For the Supreme Court, the questions were whether:
Saga Shipping was liable as a shipowner for the damage caused by the tugboat;
the port had a maritime lien over the tugboat for its potential claim for damages caused by the tugboat; and
arrest of the tugboat could be allowed.
Held: The Supreme Court initially found that SES was liable as a shipowner due to the bareboat charter arrangement even though Saga Shipping was the registered owner of the tugboat.
The Court then found that the claim for damages was a maritime claim within the scope of the Danish Merchant Shipping Act, s 91(1)(1), corresponding with the International Convention Relating to the Arrest of Sea-Going Ships (Arrest Convention 1952), art.1.1.a, according to which maritime claims include damage caused by any vessel either in collision or otherwise.
Consequently, arrest was allowed pursuant to the Danish Merchant Shipping Act, s 92, corresponding with the Arrest Convention 1952, art 2, according to which a vessel may be arrested in respect of any maritime claim.

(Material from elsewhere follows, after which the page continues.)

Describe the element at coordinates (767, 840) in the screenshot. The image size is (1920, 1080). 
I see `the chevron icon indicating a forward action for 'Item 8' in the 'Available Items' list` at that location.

Finally, the Court found that the claim for damages was secured by a maritime lien pursuant to the Danish Merchant Shipping Act, s 51(1)(4), corresponding with the MLM Convention 1967, art 4.1.4, according to which claims against the owner based in tort in respect of damage to property occurring in direct connection with the operation of the vessel are secured by a maritime lien on the vessel. Because of this, arrest was allowed even though the owner of the tugboat, Saga Shipping, was not liable for the claim of damages due to the bareboat charter arrangement.